I social, a volte, vengono utilizzati anche come mezzo per esprimere impulsivamente sentimenti di rabbia, di delusione o angoscia, crede che dovrebbe sempre essere tenuto presente un codice etico?

“Certamente, esiste un codice comportamentale e comunicativo molto chiaro in tutti i social, che viene accettato e sottoscritto attraverso il “consenso” e hanno anche una cornice normativa e conseguenze legali per chi non lo rispetta. Inoltre, anche per il web valgono le stesse regole di buona educazione che vanno rispettate. Non è accettabile, né permesso inveire, usare il turpiloquio, esprimere commenti ingiuriosi, irrispettosi della diversità né alimentare il body shaming. È necessario conoscere e rispettare le regole del buon vivere civile. Per quanto riguarda i sentimenti negativi, come rabbia, irritazione, angoscia, persecutorietà, vanno gestite e non scaricate in modo impulsivo, violento, senza nessun beneficio per chi lo fa. In questi casi, è necessario rivolgersi ad uno psicoanalista per conoscere e affrontare le difficoltà e i problemi emotivi di fondo che li ingenerano”.

Qual è il consiglio che si sente di dare ai genitori dei ragazzi che sono sempre chiusi in stanza, immersi nei social network?

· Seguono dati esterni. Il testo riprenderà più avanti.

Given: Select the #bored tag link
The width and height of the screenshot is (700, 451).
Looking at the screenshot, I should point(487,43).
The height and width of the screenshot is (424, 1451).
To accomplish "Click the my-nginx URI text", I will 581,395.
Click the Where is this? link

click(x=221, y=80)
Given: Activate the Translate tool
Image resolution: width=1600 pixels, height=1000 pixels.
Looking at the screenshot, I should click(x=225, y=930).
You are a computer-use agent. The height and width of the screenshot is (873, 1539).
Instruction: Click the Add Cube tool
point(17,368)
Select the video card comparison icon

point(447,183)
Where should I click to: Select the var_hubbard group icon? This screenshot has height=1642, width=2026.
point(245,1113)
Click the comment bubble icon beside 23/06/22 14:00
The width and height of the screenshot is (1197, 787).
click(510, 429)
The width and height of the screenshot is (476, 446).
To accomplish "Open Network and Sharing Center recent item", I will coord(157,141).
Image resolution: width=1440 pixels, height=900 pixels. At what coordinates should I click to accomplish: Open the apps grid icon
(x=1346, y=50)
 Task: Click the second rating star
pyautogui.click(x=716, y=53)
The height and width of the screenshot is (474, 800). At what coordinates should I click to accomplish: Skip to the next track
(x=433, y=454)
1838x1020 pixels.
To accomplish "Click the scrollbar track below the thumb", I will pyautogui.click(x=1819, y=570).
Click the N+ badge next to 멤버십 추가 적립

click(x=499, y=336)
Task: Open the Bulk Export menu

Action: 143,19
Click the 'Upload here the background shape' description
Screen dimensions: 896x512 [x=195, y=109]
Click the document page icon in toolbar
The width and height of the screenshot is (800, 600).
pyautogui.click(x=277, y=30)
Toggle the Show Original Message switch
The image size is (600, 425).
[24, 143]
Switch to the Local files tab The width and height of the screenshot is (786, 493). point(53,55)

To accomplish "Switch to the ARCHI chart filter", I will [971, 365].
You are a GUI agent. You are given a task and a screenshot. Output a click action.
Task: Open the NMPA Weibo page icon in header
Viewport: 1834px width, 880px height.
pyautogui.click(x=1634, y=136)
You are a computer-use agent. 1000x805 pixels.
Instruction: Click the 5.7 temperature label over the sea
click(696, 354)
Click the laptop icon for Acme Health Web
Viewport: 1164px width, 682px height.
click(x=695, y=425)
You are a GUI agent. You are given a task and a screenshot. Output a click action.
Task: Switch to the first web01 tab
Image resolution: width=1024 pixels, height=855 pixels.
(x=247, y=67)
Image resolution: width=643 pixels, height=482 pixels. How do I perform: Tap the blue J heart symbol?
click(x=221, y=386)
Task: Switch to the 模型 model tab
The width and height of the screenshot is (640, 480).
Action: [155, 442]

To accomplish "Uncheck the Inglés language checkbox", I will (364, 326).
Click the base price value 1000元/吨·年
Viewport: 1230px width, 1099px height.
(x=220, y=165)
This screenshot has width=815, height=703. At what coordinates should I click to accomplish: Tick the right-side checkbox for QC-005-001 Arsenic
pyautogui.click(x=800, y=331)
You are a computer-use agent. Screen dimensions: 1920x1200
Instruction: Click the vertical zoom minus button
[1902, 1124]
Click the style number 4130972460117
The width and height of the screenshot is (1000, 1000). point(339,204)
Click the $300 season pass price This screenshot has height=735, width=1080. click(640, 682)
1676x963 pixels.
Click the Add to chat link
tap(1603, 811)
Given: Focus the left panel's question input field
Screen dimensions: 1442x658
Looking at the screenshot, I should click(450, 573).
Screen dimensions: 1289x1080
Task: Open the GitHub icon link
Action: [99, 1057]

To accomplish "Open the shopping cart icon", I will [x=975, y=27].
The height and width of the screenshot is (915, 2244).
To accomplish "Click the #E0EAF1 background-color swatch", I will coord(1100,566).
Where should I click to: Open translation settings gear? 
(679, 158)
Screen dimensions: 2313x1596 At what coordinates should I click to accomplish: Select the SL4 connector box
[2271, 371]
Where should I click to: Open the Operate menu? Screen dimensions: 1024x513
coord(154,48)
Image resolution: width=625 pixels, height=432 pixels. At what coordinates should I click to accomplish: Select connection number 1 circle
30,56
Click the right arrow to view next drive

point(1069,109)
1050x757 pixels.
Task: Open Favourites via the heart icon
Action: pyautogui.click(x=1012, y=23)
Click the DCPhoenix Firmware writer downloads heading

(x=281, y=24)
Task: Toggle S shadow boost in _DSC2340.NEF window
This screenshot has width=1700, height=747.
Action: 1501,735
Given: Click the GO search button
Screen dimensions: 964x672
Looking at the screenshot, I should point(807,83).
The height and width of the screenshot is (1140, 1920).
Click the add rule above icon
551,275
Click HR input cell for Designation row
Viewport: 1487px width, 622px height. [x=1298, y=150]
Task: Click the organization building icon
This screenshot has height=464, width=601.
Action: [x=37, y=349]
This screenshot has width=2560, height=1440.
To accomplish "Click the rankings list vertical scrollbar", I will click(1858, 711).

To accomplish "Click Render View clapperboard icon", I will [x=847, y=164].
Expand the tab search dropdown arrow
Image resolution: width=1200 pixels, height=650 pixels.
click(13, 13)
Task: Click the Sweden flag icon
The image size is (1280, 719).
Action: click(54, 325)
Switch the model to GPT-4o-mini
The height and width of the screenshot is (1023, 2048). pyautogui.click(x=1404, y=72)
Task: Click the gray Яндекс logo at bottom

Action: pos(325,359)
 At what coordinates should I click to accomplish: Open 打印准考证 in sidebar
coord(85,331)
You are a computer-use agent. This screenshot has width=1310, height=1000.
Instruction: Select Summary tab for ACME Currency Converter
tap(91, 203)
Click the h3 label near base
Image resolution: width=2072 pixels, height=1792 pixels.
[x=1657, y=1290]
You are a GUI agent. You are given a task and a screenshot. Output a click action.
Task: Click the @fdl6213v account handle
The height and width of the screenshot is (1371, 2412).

“Dare un limite di tempo esercitando con intelligenza il proprio dovere educativo di genitori, avvalendosi anche di un vero e proprio timer, di cui i dispositivi elettronici sono già dotati; Parlare con i figli e chiedere loro perché stanno tanto tempo sui social, perché per loro sono così attraenti, se ci sono cose divertenti, quali challenge li appassionano, mostrarsi interessati e partecipativi anche della loro vita online; Interessarsi con discrezione e costanza alle loro amicizie; Cercare di apprendere dai figli il funzionamento tecnico dei social per poter poi dare dei consigli sui contenuti, sui modi e sui tempi d’uso; Attivare il parental control in tutti i dispositivi dei figli (smartphone, tablet e consolle) senza timore di essere intrusivi, poiché è una protezione necessaria; Coinvolgerli in attività diverse, sport, musica, cinema, teatro, passeggiate all’aperto, feste, in modo che il loro tempo sia distribuito equamente tra varie occupazioni, oltre alla scuola”.

E ai giovani?

“Conoscere bene la programmazione attraverso i corsi di coding proposti a scuola o attraverso corsi che possono scegliere da soli tra la grande offerta attuale; Capire quando è il momento di mettere da parte il telefonino, perché sta prendendo troppo tempo della propria giornata, limitando le amicizie e altre attività che si amano; Può essere utile a volte disinstallare per qualche giorno uno o più  social in modo da allentare la dipendenza; Coltivare le amicizie di persona, la pandemia è finita, la vita anche se non è ripresa proprio come prima, certamente si è ben riavviata; Parlare immediatamente con qualcuno se si è vittima di cyberbullismo o di body shaming e anche dei casi più vicini, in cui si è venuti a conoscenza, se uno dei nostri amici o compagni di scuola è sotto attacco; Se vi sentite tristi, angosciati, arrabbiati, parlatene con i vostri genitori e con gli amici fidati. Se proprio vedete che ciò non è sufficiente, allora parlatene con lo psicoanalista per un aiuto e sostegno psicologico”.